Alberto Marvelli, dieci anni dalla beatificazione
Alberto Marvelli è un uomo che con il linguaggio giovanile di oggi potremmo definire un tipo tosto. Dove la parola “tosto” indica un’umanità piena e realizzata, un carattere forte e non incline ai compromessi, una presenza incidente nella vita sociale e politica della Rimini dell’epoca, una fede profonda testimoniata in ogni dimensione dell’esistenza.
Alberto Marvelli è stato proclamato beato il 5 settembre 2004 da Giovanni Paolo II a Loreto, in una celebrazione svoltasi sulla spianata di Montorso, alla quale parteciparono molti riminesi con decine di pullman. Quest’anno dunque ricorrono dieci anni da quella cerimonia di beatificazione e giustamente la diocesi di Rimini ha deciso di ricordare l’evento con un denso programma teso a sottolineare l’attualità della testimonianza del giovane ingegnere morto prematuramente a causa di un incidente stradale all’età di 28 anni.
Nell’omelia tenuta a Loreto Giovanni Paolo II lo dipinse con queste parole: «Giovane forte e libero, generoso figlio della Chiesa di Rimini e dell’Azione Cattolica, ha concepito tutta la sua breve vita di appena 28 anni come un dono d’amore a Gesù per il bene dei fratelli. "Gesù mi ha avvolto con la sua grazia", scriveva nel suo diario; "non vedo più che Lui, non penso che a Lui". Alberto aveva fatto dell’Eucaristia quotidiana il centro della sua vita. Nella preghiera cercava ispirazione anche per l’impegno politico, convinto della necessità di vivere pienamente da figli di Dio nella storia, per fare di questa una storia di salvezza».
Sono molti gli aspetti della sua personalità che meriterebbero di essere approfonditi, ma certo c’è un aspetto che nell’Italia di oggi – dove la politica è spesso quanto mai lontana dalla definizione di Paolo VI di “più alta forma di carità – colpisce la nostra attenzione. Alberto Marvelli è il primo amministratore comunale ad essere giunto alla gloria degli altari. Egli infatti è stato assessore alla ricostruzione, con la delicata competenza della commissione alloggi, nelle prime due giunte di CLN costituitesi dopo la liberazione della città il 23 settembre 1944 (nel 2014 cade anche il settantesimo anniversario dalla liberazione). Marvelli è giunto a quell’incarico per essere stato un protagonista dell’assistenza agli sfollati nei momenti bui e drammatici del passaggio del fronte. Per lui l’impegno amministrativo diventa davvero la prosecuzione della carità con altri mezzi, con i mezzi di una politica che aveva orizzonte primario la risposta ai bisogni della gente e la ricostruzione della città dalle macerie della guerra.

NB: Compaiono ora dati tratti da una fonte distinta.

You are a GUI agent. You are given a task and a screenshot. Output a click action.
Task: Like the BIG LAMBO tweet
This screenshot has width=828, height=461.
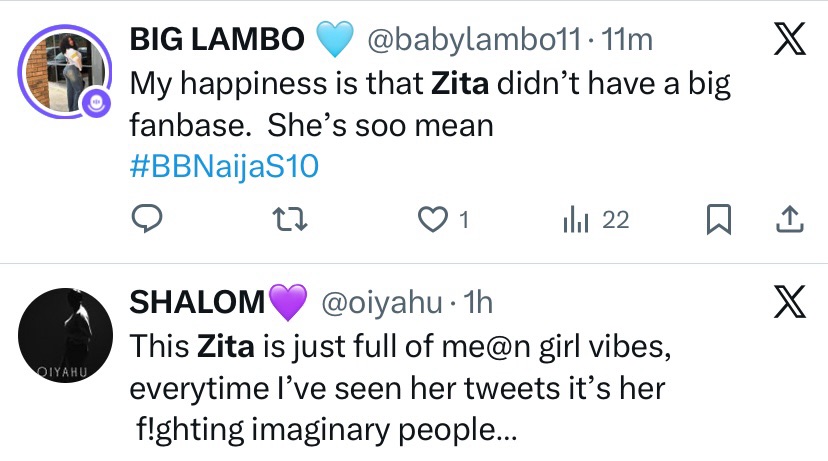click(x=434, y=220)
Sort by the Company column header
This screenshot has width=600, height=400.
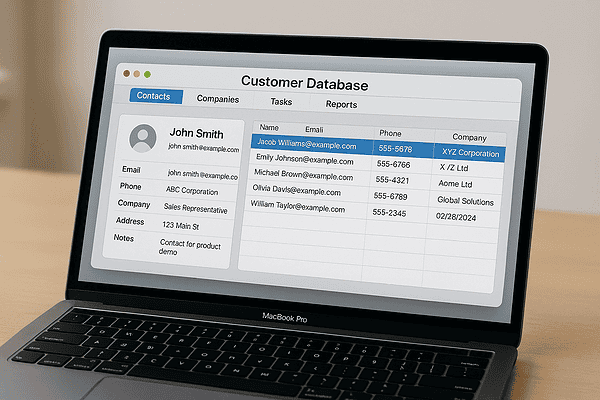pyautogui.click(x=469, y=137)
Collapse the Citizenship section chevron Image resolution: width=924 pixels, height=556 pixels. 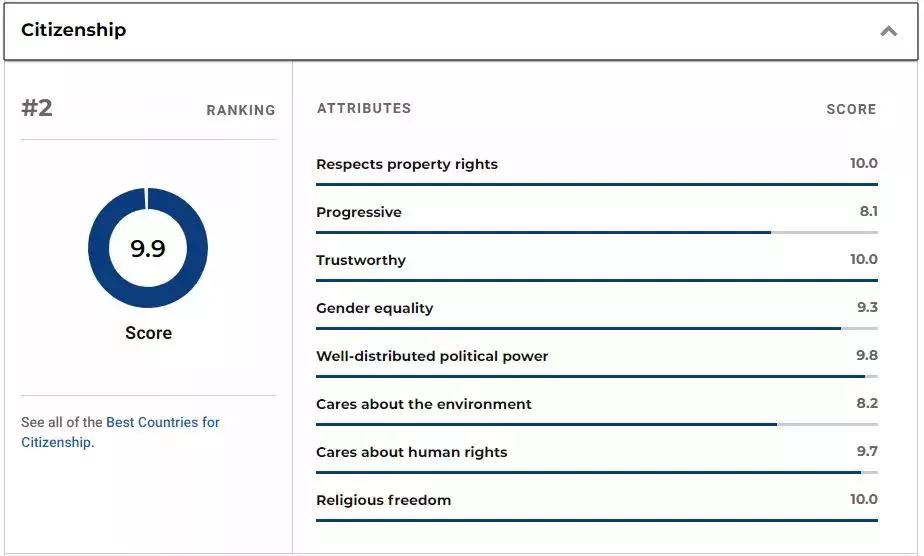pos(888,31)
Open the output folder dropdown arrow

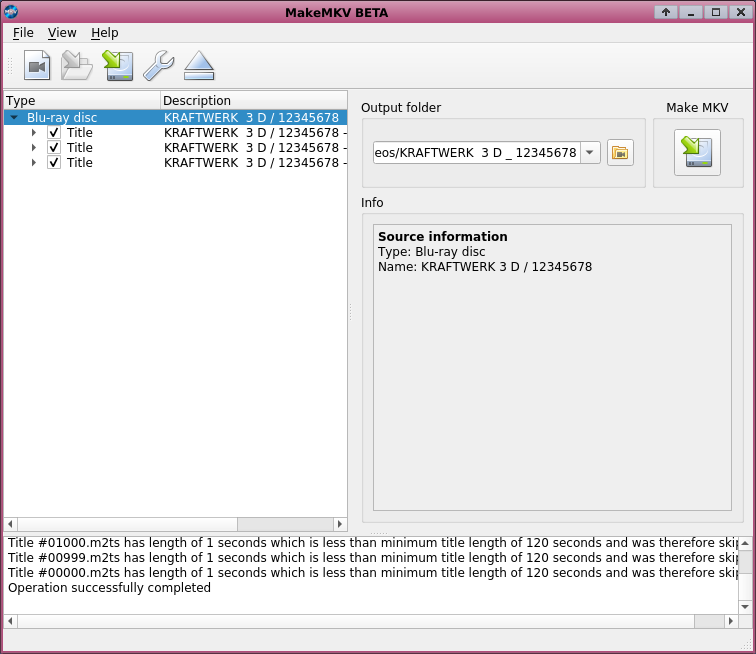click(x=590, y=153)
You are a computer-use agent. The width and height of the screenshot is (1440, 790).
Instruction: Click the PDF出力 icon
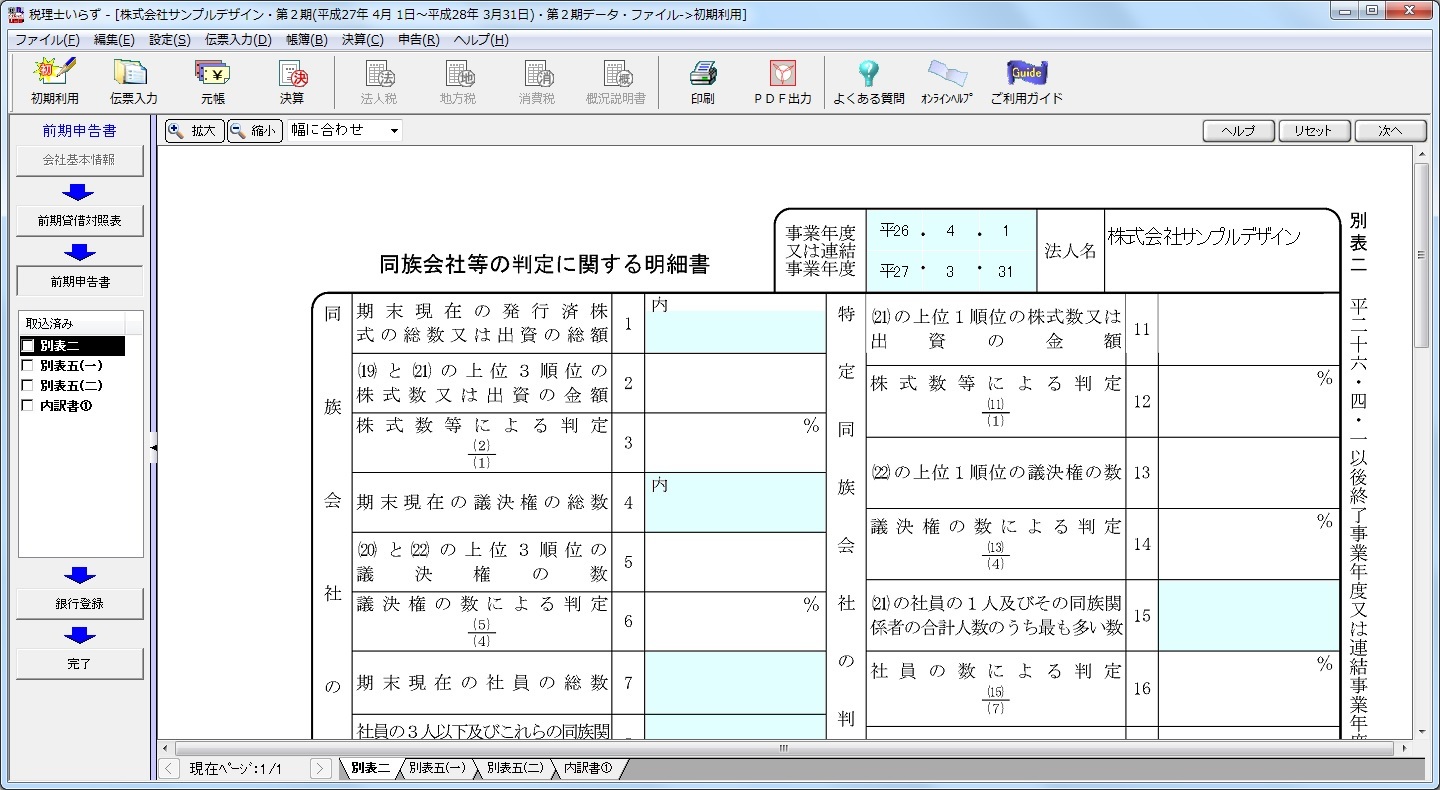coord(782,81)
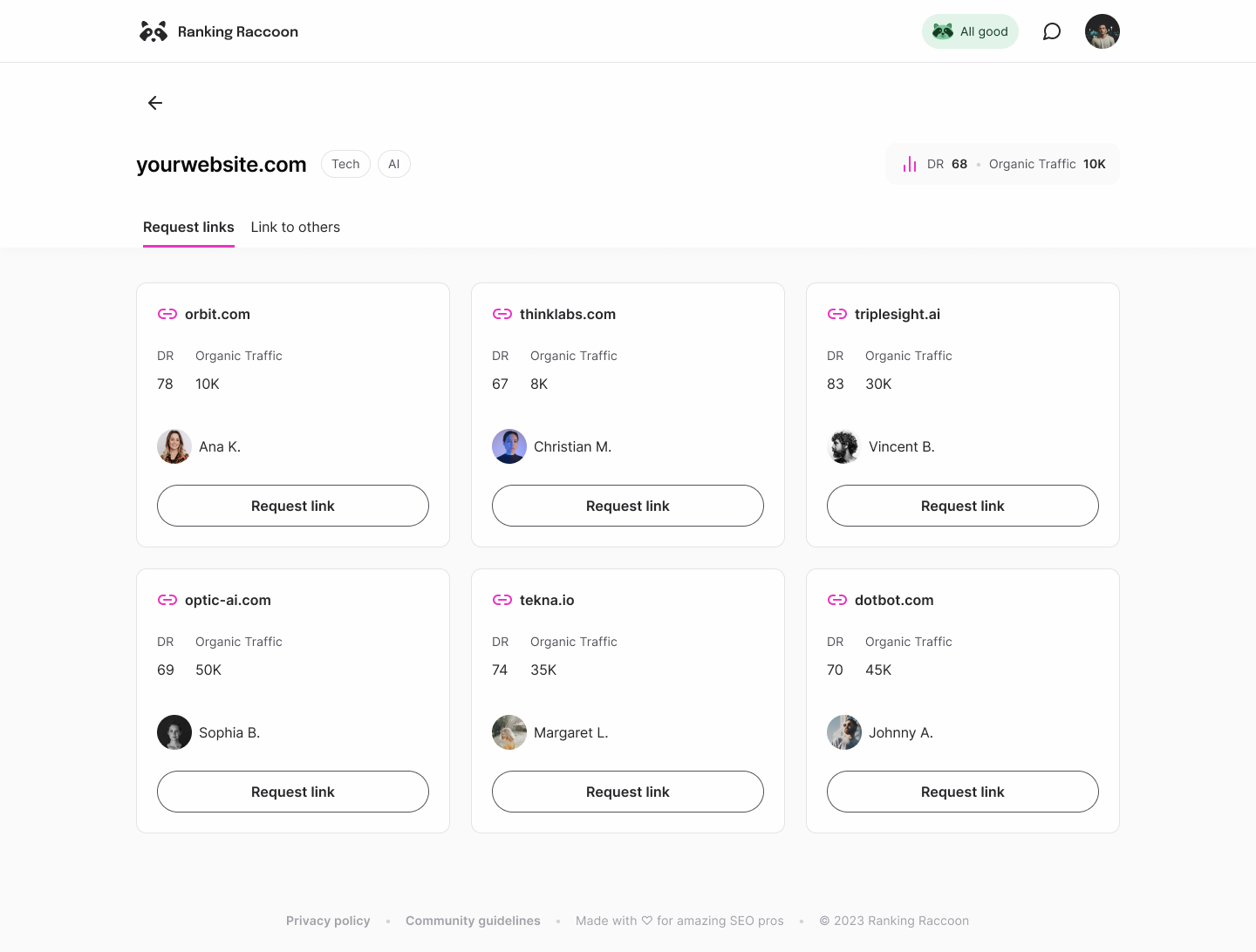Click the All good status badge
Viewport: 1256px width, 952px height.
(970, 31)
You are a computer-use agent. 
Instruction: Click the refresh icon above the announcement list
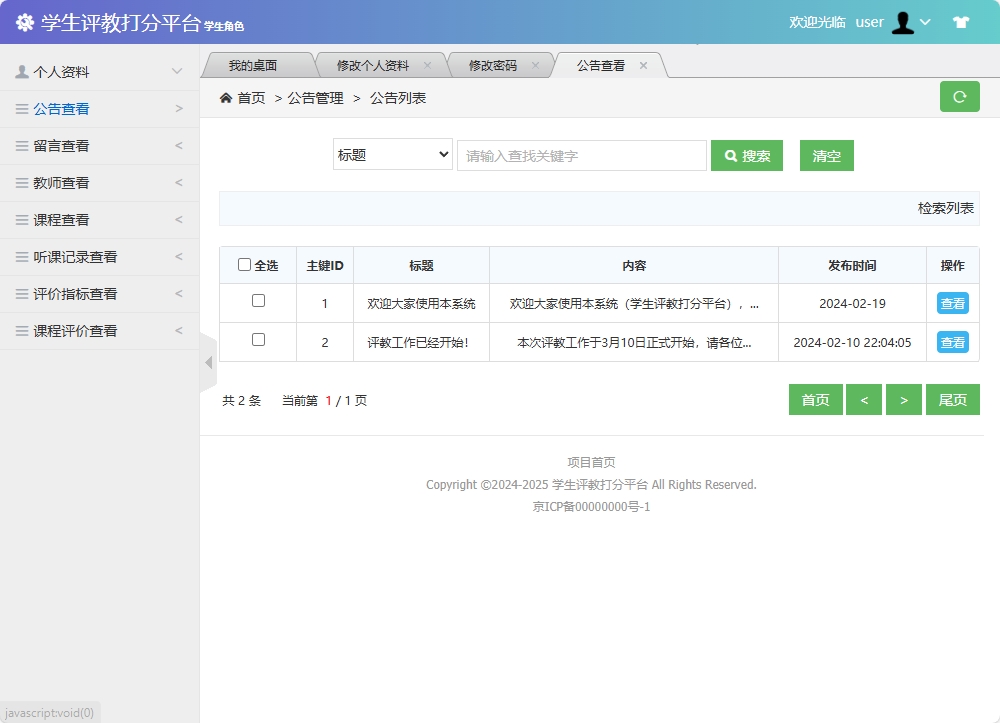(959, 97)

Ripensare ad Alberto Marvelli significa ripensare alla storia della nostra rinascita nel dopoguerra, significa riandare a quelle energie positive che hanno reso possibile un cammino positivo di sviluppo per la città.
In queste occasioni è sempre presente il rischio di cadere nelle commemorazioni che nulla hanno da dire e da provocare sul nostro presente. Sarebbe quanto mai sbagliato fare di Marvelli un “santino” sdolcinato o, peggio ancora, piegato alle mode culturali del momento.
C’è da augurarsi che l’intenso programma di eventi messo in campo dalla diocesi (il vescovo ha posto il beato anche a protezione della missione al popolo del popolo che sarà realizzata nel prossimo anno pastorale) non cada in questi rischi e sia piuttosto l’occasione per riproporre, specialmente a chi non lo conosce bene, la sua testimonianza che chiede di essere capita e seguita.
Valgono sempre le parole di Giorgio La Pira, per il quale pure è in corso un processo di beatificazione: «La Chiesa di Rimini potrà dire alle generazioni nuove: ecco io vi mostro com’è l’autentica vita cristiana».